Recently, the amount of studies on image classification has increased significantly due to its wide usage in many different applications, especially scene illumination classification, which focuses on classifying the properties of light in the scene to prepare them for further applications like correction.

Scene illumination classification can be helpful in object recognition and detection, white balance, color constancy, color reproduction, illumination correction, intelligent vehicle and robot navigation.Citation1,Citation2

The huge progress in imaging systems enables users to capture images with very high resolution, such as 15 to 20 megapixels, even for compact cameras for home entertainment. Although super high resolution cameras that are able to take photos with resolutions up to a couple of gigapixels are on the way to the market, these high resolution images bring various side effects for applications that want to use them. For instance, transferring, storing, retrieving, querying and processing will be more costly. In addition, many applications are not able to process high resolution images due to their limitations. The hypothesis that “a higher resolution will to better performance” is widespread.

The question of “Do high resolution images deliver better performance?” is a general question that can be modified to any image processing system or method and has been previously explored by various studies to answer the aforementioned concern. The motivation behind this study is to answer the above question in scene illumination classification field and to propose the optimum resolution. Finding this optimised resolution has some major achievements. First, delivering better performance and accuracy. Second, reduce the processing load by avoiding processing the unnecessary high resolution images and subsequently decrease the response time of the system.

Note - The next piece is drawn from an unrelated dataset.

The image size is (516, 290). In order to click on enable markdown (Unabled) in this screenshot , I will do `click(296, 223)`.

The relationship of image resolution and performance of face recognition has been the subject of many studies.Citation3Citation5 In summary, the findings of such research demonstrate that the performance of the face recognition system will remain constant by reducing the image resolution; however, this trend will only continue up to a certain threshold by decreasing the resolution, after which the performance will deteriorate.Citation6 In Ref. 3, the authors investigated the effect of image resolution on the performance of a face recognition system. This experiment is done in three parts: face detection, face registration and normalisation and face recognition. The experiment is repeated for the same images but various resolution starting from 128 × 128 to 8 × 8 and each time tested on separate face components. Their results proved that the face recognition system is not very sensitive to image resolution, and moreover, good accuracy can still be obtained by reducing the image resolution to 32 × 32 pixels. In a separate study,Citation7 the authors try to know “Are high resolution images are more effective in face recognition results?” The results achieved by this study also demonstrate that relatively low resolution images perform better than high resolution representation. In this study, a neural network is applied to accomplish the recognition with the basic assumption of “high resolution images the amounts of noise contaminated pixels are higher.”

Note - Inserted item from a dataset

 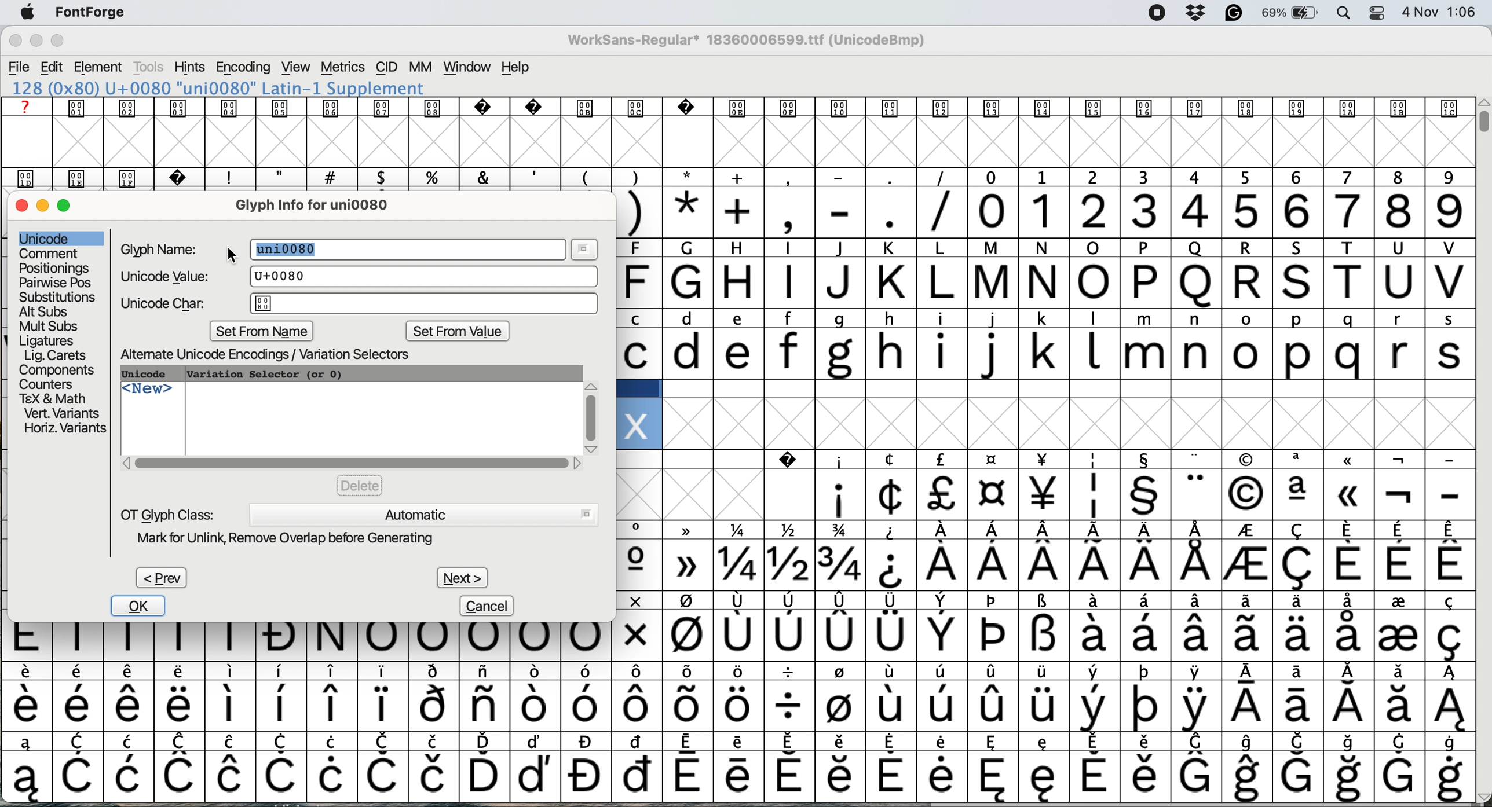 What do you see at coordinates (19, 66) in the screenshot?
I see `file` at bounding box center [19, 66].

Nevertheless, low resolution images have been acknowledged to be suitable for certain applications. However, decreasing the image resolution increases the effect of noise, which means these tiny images are not appropriate for some general purposes.Citation8 The experiment done in Ref. 8 shows that full resolution images delivered better accuracy compared to resized images in terms of non-parametric object recognition. This can be related to the types of feature applied in the experiment.

In the multimedia field, this issue has been addressed by various studies that focused on object or movement recognition. For example, in order to boost the accuracy of detecting a full 3D body scan, the approach of using high resolution images was proposed.Citation9 However, this approach was later implemented by combining several low resolution images from multiple views.Citation10 Such a method not only benefits from low resolution images but also obtained more accurate representation compared to its predecessors.

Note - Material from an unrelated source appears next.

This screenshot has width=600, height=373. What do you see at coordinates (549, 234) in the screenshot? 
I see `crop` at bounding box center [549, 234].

In medical imaging, one study focused on surveying the effect of the image resolution on the accuracy of its system. The final presented results showed that a higher image resolution leads to better accuracy, albeit there is some limitation in increasing the image resolution due to the increased amount of noise.Citation11

Methodology

The methodology that is used for this study is a neural network based classification consisting of seven main steps. The steps are shown in .

1 Step by step flow chart of implemented system

1 Step by step flow chart of implemented system

A database of 338 scene images was applied in this study with resolution of 4368 × 2096. Then, the images are presented with six different image resolutions: 2048 × 2048, 1024 × 1024, 512 × 512, 256 × 256, 128 × 128 and 64 × 64. For each image set with specific resolution, the corresponding feature set has been extracted. The process of resizing the images is done by using the following two steps: first dividing the image to equal size windows and then merging the pixel values of each window into one single pixel. The intensity of such pixel is the average intensity of all exciting pixels in the windowCitation7 (, image resizing).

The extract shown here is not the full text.